# Aim
Switch "screenshot" to "image" in the items that begin at the line containing "Task: Expand the Resource tree node" and run through the end of the items, leaving everything else unchanged, and give back only those lines without the pictures.

##############################

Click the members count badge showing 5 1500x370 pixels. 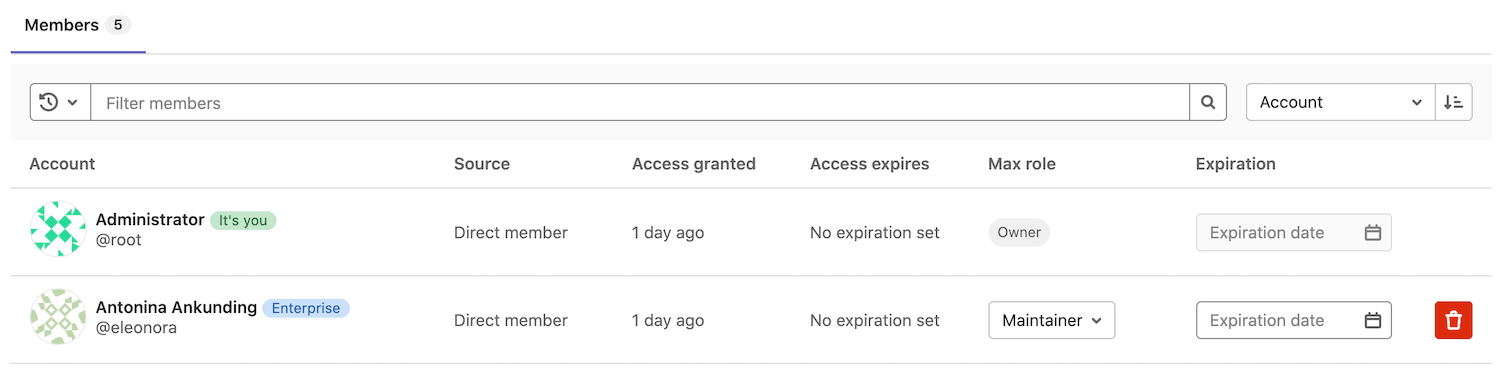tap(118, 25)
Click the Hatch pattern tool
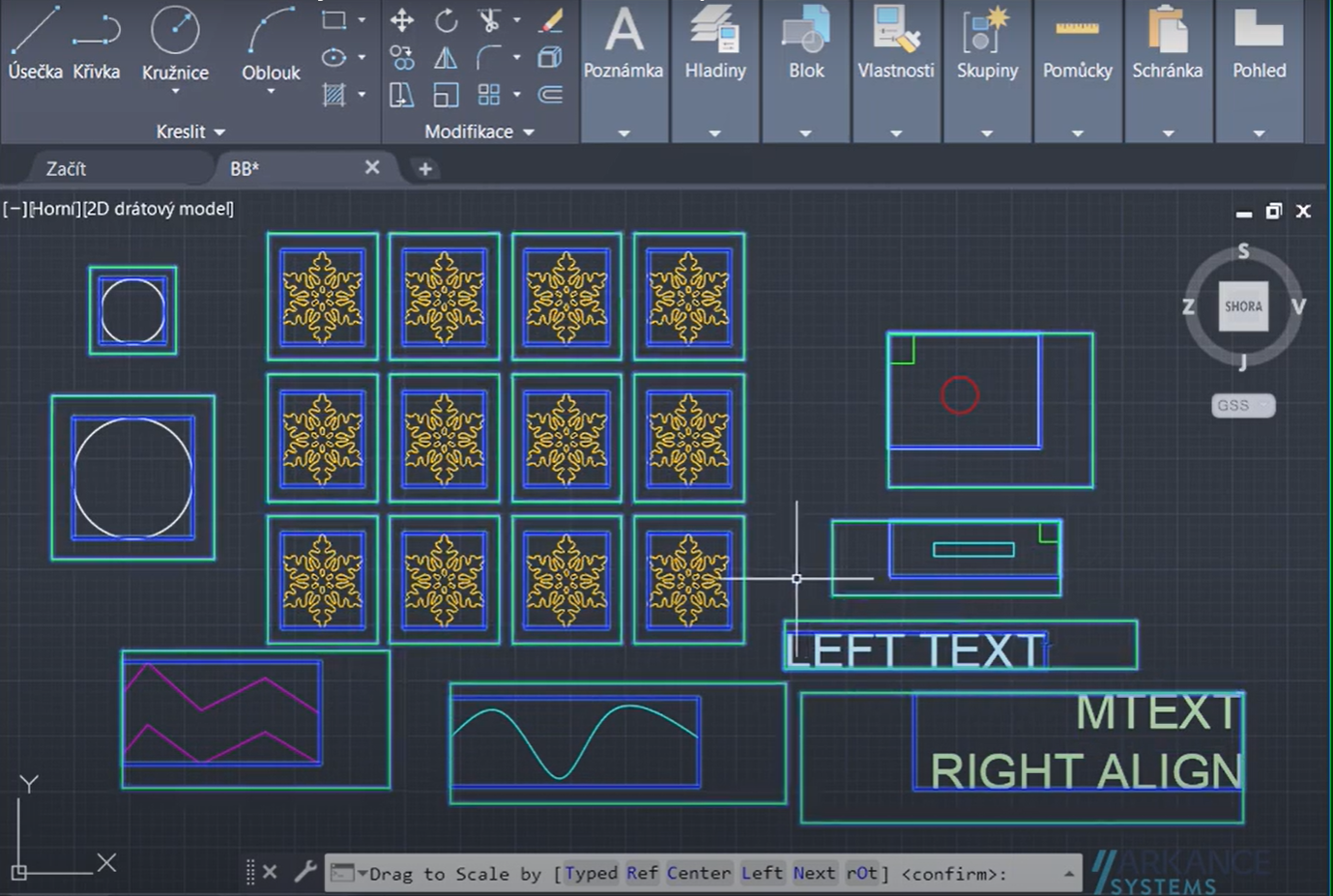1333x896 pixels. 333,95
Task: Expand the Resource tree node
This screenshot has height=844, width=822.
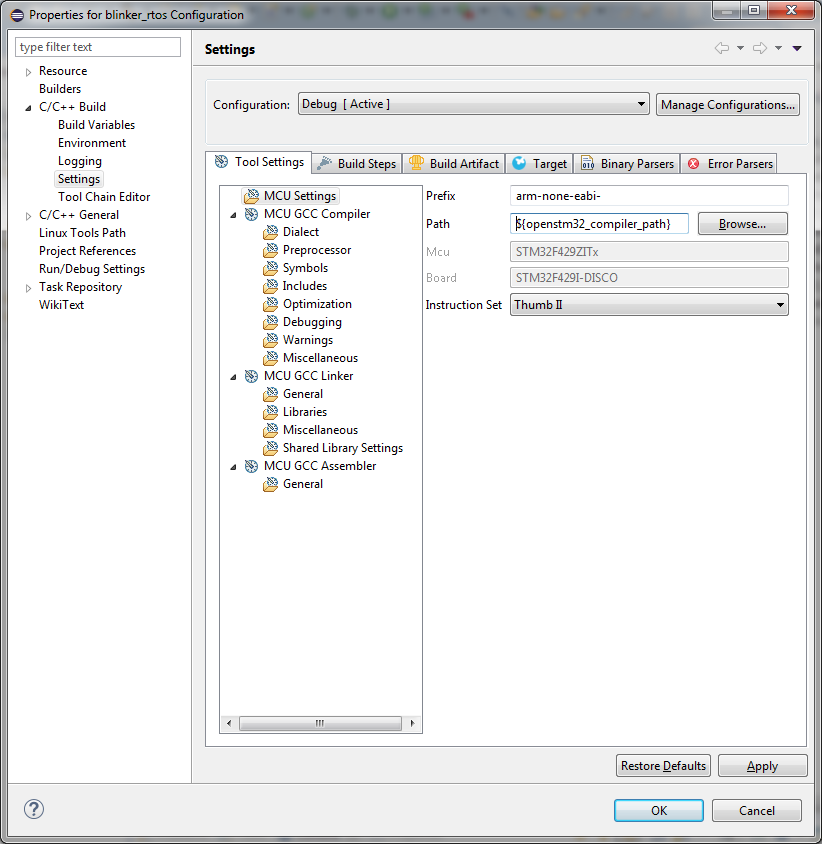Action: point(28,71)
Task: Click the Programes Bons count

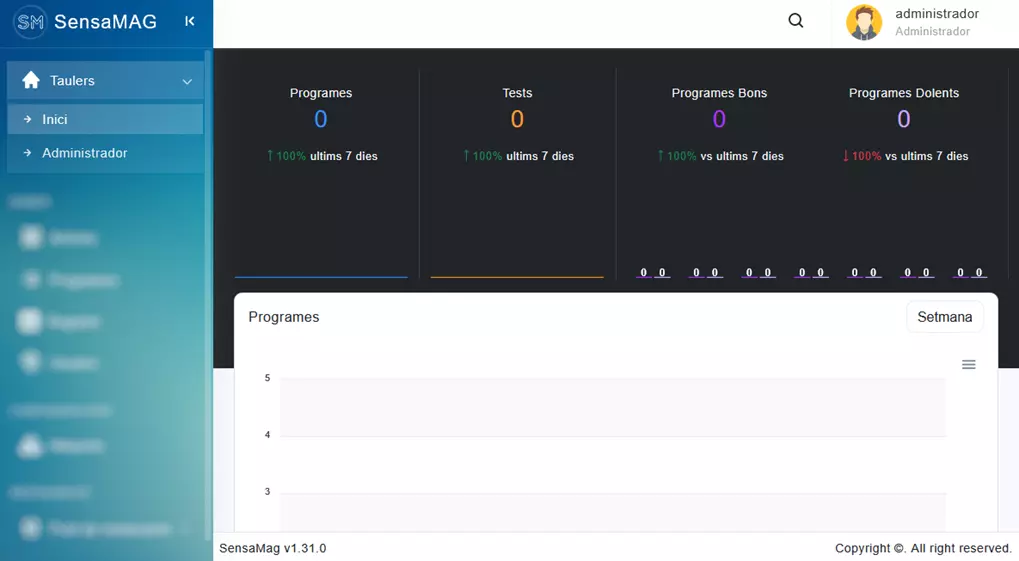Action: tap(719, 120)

##############################

# Output of the task
Task: Expand the Resource tree node
This image has height=844, width=822.
Action: point(28,71)
Task: Click the Programes Bons count

Action: tap(719, 120)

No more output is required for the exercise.